* _Task details_: Write the records out again, unchanged.

Saved data entries:
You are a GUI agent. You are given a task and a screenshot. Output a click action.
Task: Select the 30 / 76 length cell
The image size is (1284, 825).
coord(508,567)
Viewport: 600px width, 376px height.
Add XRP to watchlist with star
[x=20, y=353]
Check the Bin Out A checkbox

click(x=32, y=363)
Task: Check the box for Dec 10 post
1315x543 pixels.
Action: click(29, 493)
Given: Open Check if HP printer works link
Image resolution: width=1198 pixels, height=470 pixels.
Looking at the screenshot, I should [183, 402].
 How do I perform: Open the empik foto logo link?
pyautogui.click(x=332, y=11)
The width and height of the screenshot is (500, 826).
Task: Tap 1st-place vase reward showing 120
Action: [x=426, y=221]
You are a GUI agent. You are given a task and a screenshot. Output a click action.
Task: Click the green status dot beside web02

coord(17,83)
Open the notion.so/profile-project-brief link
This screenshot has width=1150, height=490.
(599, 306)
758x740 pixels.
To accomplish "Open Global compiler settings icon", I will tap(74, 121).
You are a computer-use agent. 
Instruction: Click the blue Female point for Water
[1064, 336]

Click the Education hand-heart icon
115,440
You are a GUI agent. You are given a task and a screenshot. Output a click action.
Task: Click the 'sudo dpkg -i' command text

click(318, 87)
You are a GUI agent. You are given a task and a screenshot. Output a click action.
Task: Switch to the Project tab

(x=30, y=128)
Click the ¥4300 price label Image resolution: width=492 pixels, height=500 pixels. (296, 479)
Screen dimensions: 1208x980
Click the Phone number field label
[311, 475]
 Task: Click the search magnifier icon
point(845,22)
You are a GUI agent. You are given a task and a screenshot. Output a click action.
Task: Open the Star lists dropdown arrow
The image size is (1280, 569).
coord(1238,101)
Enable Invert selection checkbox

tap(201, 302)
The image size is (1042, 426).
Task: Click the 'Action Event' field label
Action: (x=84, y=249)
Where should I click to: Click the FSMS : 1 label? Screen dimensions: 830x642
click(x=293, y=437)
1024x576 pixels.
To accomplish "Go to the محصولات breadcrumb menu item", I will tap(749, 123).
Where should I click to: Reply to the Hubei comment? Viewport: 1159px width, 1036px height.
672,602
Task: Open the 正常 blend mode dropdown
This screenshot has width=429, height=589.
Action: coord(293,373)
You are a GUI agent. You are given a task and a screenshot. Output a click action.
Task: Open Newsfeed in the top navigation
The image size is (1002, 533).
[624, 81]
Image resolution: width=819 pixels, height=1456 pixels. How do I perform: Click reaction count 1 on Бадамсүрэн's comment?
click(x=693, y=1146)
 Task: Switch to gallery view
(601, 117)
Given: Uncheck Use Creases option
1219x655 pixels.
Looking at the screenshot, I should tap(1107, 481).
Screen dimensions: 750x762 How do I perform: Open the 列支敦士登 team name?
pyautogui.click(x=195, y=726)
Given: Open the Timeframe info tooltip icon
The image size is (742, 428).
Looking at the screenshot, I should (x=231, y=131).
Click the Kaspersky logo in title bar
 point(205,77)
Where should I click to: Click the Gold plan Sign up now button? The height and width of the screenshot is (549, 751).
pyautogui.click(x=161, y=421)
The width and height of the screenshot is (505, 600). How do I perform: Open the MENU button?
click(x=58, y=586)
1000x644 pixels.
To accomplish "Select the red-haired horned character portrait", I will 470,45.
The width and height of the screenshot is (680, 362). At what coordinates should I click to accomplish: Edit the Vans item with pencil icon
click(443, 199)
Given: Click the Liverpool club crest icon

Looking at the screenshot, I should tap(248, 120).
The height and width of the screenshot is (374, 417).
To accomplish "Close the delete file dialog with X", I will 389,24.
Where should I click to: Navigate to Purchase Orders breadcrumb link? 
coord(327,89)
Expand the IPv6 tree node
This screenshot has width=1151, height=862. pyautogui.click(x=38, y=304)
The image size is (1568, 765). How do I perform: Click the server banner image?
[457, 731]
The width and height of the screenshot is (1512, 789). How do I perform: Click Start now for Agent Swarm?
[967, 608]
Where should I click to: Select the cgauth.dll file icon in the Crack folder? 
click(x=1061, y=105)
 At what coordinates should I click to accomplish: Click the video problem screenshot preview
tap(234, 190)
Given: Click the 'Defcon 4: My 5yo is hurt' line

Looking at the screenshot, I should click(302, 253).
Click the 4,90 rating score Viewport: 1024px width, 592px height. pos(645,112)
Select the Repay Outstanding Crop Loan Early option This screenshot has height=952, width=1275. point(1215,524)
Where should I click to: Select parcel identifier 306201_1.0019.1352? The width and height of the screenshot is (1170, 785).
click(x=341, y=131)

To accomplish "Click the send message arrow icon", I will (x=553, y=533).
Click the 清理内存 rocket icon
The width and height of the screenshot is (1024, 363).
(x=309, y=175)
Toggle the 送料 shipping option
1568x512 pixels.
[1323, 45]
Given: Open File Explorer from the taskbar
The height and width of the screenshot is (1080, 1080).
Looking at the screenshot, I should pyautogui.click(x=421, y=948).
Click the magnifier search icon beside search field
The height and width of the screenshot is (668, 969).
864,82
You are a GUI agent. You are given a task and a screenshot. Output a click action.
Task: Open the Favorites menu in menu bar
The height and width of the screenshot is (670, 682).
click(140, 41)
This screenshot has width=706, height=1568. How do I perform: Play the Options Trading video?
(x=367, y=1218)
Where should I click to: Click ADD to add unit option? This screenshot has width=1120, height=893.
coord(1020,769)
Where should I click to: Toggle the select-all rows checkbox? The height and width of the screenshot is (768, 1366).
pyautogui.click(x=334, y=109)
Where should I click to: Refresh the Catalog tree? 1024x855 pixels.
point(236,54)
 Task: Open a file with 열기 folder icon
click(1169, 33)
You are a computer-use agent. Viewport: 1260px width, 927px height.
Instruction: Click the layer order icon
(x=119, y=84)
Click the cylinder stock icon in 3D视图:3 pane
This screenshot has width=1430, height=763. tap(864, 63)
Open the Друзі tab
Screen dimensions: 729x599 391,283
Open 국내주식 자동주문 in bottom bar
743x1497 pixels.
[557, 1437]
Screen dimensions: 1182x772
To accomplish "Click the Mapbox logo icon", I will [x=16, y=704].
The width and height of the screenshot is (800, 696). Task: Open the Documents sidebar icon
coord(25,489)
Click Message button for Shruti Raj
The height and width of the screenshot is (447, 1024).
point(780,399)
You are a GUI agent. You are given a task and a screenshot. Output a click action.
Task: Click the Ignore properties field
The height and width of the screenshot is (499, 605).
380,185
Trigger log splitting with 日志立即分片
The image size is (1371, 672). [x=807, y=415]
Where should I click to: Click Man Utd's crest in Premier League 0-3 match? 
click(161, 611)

* _Solution to this task_:
You are a GUI agent. You are given a task and a screenshot. Output a click action.
Task: Select the 30 / 76 length cell
The image size is (1284, 825).
coord(508,567)
Viewport: 600px width, 376px height.
Add XRP to watchlist with star
[x=20, y=353]
Check the Bin Out A checkbox

click(x=32, y=363)
Task: Check the box for Dec 10 post
1315x543 pixels.
Action: click(29, 493)
Given: Open Check if HP printer works link
Image resolution: width=1198 pixels, height=470 pixels.
Looking at the screenshot, I should [183, 402].
 How do I perform: Open the empik foto logo link?
pyautogui.click(x=332, y=11)
The width and height of the screenshot is (500, 826).
Task: Tap 1st-place vase reward showing 120
Action: [x=426, y=221]
You are a GUI agent. You are given a task and a screenshot. Output a click action.
Task: Click the green status dot beside web02

coord(17,83)
Open the notion.so/profile-project-brief link
This screenshot has width=1150, height=490.
(599, 306)
758x740 pixels.
To accomplish "Open Global compiler settings icon", I will tap(74, 121).
You are a computer-use agent. 
Instruction: Click the blue Female point for Water
[1064, 336]

Click the Education hand-heart icon
115,440
You are a GUI agent. You are given a task and a screenshot. Output a click action.
Task: Click the 'sudo dpkg -i' command text

click(318, 87)
You are a GUI agent. You are given a task and a screenshot. Output a click action.
Task: Switch to the Project tab

(x=30, y=128)
Click the ¥4300 price label Image resolution: width=492 pixels, height=500 pixels. (296, 479)
Screen dimensions: 1208x980
Click the Phone number field label
[311, 475]
 Task: Click the search magnifier icon
point(845,22)
You are a GUI agent. You are given a task and a screenshot. Output a click action.
Task: Open the Star lists dropdown arrow
The image size is (1280, 569).
coord(1238,101)
Enable Invert selection checkbox

tap(201, 302)
The image size is (1042, 426).
Task: Click the 'Action Event' field label
Action: (x=84, y=249)
Where should I click to: Click the FSMS : 1 label? Screen dimensions: 830x642
click(x=293, y=437)
1024x576 pixels.
To accomplish "Go to the محصولات breadcrumb menu item", I will tap(749, 123).
Where should I click to: Reply to the Hubei comment? Viewport: 1159px width, 1036px height.
672,602
Task: Open the 正常 blend mode dropdown
This screenshot has width=429, height=589.
Action: coord(293,373)
You are a GUI agent. You are given a task and a screenshot. Output a click action.
Task: Open Newsfeed in the top navigation
The image size is (1002, 533).
[624, 81]
Image resolution: width=819 pixels, height=1456 pixels. How do I perform: Click reaction count 1 on Бадамсүрэн's comment?
click(x=693, y=1146)
 Task: Switch to gallery view
(601, 117)
Given: Uncheck Use Creases option
1219x655 pixels.
Looking at the screenshot, I should tap(1107, 481).
Screen dimensions: 750x762 How do I perform: Open the 列支敦士登 team name?
pyautogui.click(x=195, y=726)
Given: Open the Timeframe info tooltip icon
The image size is (742, 428).
Looking at the screenshot, I should (x=231, y=131).
Click the Kaspersky logo in title bar
 point(205,77)
Where should I click to: Click the Gold plan Sign up now button? The height and width of the screenshot is (549, 751).
pyautogui.click(x=161, y=421)
The width and height of the screenshot is (505, 600). How do I perform: Open the MENU button?
click(x=58, y=586)
1000x644 pixels.
To accomplish "Select the red-haired horned character portrait", I will 470,45.
The width and height of the screenshot is (680, 362). At what coordinates should I click to accomplish: Edit the Vans item with pencil icon
click(443, 199)
Given: Click the Liverpool club crest icon

Looking at the screenshot, I should tap(248, 120).
The height and width of the screenshot is (374, 417).
To accomplish "Close the delete file dialog with X", I will 389,24.
Where should I click to: Navigate to Purchase Orders breadcrumb link? 
coord(327,89)
Expand the IPv6 tree node
This screenshot has width=1151, height=862. pyautogui.click(x=38, y=304)
The image size is (1568, 765). How do I perform: Click the server banner image?
[457, 731]
The width and height of the screenshot is (1512, 789). How do I perform: Click Start now for Agent Swarm?
[967, 608]
Where should I click to: Select the cgauth.dll file icon in the Crack folder? 
click(x=1061, y=105)
 At what coordinates should I click to accomplish: Click the video problem screenshot preview
tap(234, 190)
Given: Click the 'Defcon 4: My 5yo is hurt' line

Looking at the screenshot, I should click(302, 253).
Click the 4,90 rating score Viewport: 1024px width, 592px height. pos(645,112)
Select the Repay Outstanding Crop Loan Early option This screenshot has height=952, width=1275. point(1215,524)
Where should I click to: Select parcel identifier 306201_1.0019.1352? The width and height of the screenshot is (1170, 785).
click(x=341, y=131)

To accomplish "Click the send message arrow icon", I will (x=553, y=533).
Click the 清理内存 rocket icon
The width and height of the screenshot is (1024, 363).
(x=309, y=175)
Toggle the 送料 shipping option
1568x512 pixels.
[1323, 45]
Given: Open File Explorer from the taskbar
The height and width of the screenshot is (1080, 1080).
Looking at the screenshot, I should pyautogui.click(x=421, y=948).
Click the magnifier search icon beside search field
The height and width of the screenshot is (668, 969).
864,82
You are a GUI agent. You are given a task and a screenshot. Output a click action.
Task: Open the Favorites menu in menu bar
The height and width of the screenshot is (670, 682).
click(140, 41)
This screenshot has width=706, height=1568. How do I perform: Play the Options Trading video?
(x=367, y=1218)
Where should I click to: Click ADD to add unit option? This screenshot has width=1120, height=893.
coord(1020,769)
Where should I click to: Toggle the select-all rows checkbox? The height and width of the screenshot is (768, 1366).
pyautogui.click(x=334, y=109)
Where should I click to: Refresh the Catalog tree? 1024x855 pixels.
point(236,54)
 Task: Open a file with 열기 folder icon
click(1169, 33)
You are a computer-use agent. Viewport: 1260px width, 927px height.
Instruction: Click the layer order icon
(x=119, y=84)
Click the cylinder stock icon in 3D视图:3 pane
This screenshot has width=1430, height=763. tap(864, 63)
Open the Друзі tab
Screen dimensions: 729x599 391,283
Open 국내주식 자동주문 in bottom bar
743x1497 pixels.
[557, 1437]
Screen dimensions: 1182x772
To accomplish "Click the Mapbox logo icon", I will [x=16, y=704].
The width and height of the screenshot is (800, 696). Task: Open the Documents sidebar icon
coord(25,489)
Click Message button for Shruti Raj
The height and width of the screenshot is (447, 1024).
point(780,399)
You are a GUI agent. You are given a task and a screenshot. Output a click action.
Task: Click the Ignore properties field
The height and width of the screenshot is (499, 605).
380,185
Trigger log splitting with 日志立即分片
The image size is (1371, 672). [x=807, y=415]
Where should I click to: Click Man Utd's crest in Premier League 0-3 match? 
click(161, 611)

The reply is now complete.